Discussing Newtek Bank, Mr. Sloane said, “Newtek Bank has been able to achieve very strong metrics through the first six months of 2023, that we believe sets it apart in the banking sector, as well as can help foster the investment community’s understanding that Newtek Bank is unique and has been established to be a disruptor as a technology-oriented organization that serves its business clientele without the use of brokers and business development officers. In fact, Newtek Bank achieved what we believe to be above-average industry returns for the second quarter of 2023 with ROAA of approximately 4.9%, ROTCE of approximately 32.1%, and an efficiency ratio of 58.7%. Additionally, Newtek Bank grew its deposits from $140.0 million at December 31, 2022 to $447.4 million at June 30, 2023, and we feel very comfortable that we will be able to continue to maintain this level of deposits to finance our business lending platform, and if needed, grow the deposit base from levels at end of the second quarter. We also increased our deposit base by 4,500 client accounts through our digital-account-opening initiatives through the first six months of this year, of which the vast majority were opened between March 2023 and June 2023. We believe we will be able to further grow our deposit account openings, albeit at a slower pace going forward, as we have an ample amount of liquidity on hand to fund our lending business and balance sheet growth throughout 2023. Specifically, we currently have in excess of $250 million invested at the Federal Reserve as well as ample capital at Newtek Bank, both of which are earning a diminished spread and represent a potential drag on our earnings ability. However, we plan on deploying this capital in the future, which we believe will enable us to further grow our earnings per share.”

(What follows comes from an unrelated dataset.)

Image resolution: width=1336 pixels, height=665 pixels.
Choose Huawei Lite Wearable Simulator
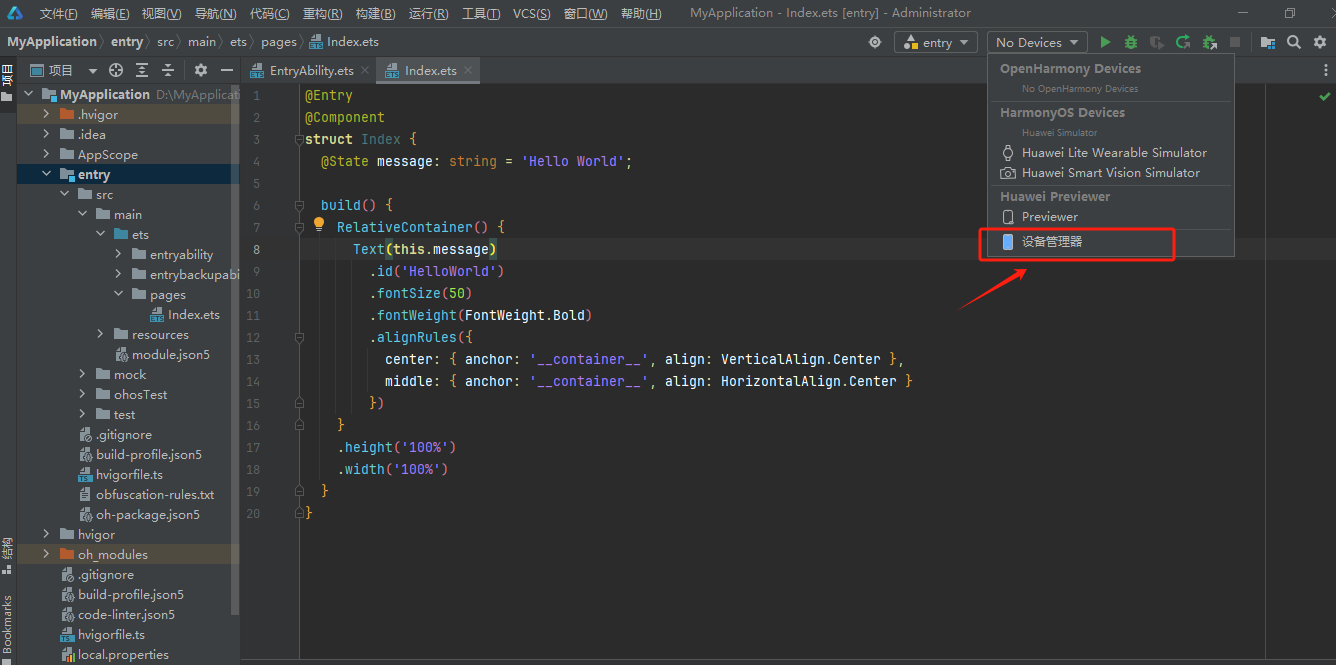[1113, 153]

Mr. Sloane further commented, “In the second quarter, we accomplished another important milestone when we shifted our lending operation from NSBF, our legacy non-bank SBA lender, into Newtek Bank. Newtek Bank was granted PLP status by the SBA, enabling it to originate SBA 7(a) loans under PLP-delegated authority without having to go to the SBA for approvals. When combining Newtek Bank and NSBF, we ranked as the second largest SBA 7(a) lender based on dollar volume of loans approved as of June 30, 2023, according to the SBA, through the first nine months of the SBA's fiscal year, which ends September 30, 2023. In addition to SBA 7(a) loans and SBA 504 loans, we have started funding conforming commercial and industrial business loans and non-owner-occupied conforming investor-owned commercial real estate loans. Newtek Bank aims to have a portfolio of these loans to a diversified borrower pool across all 50 states.”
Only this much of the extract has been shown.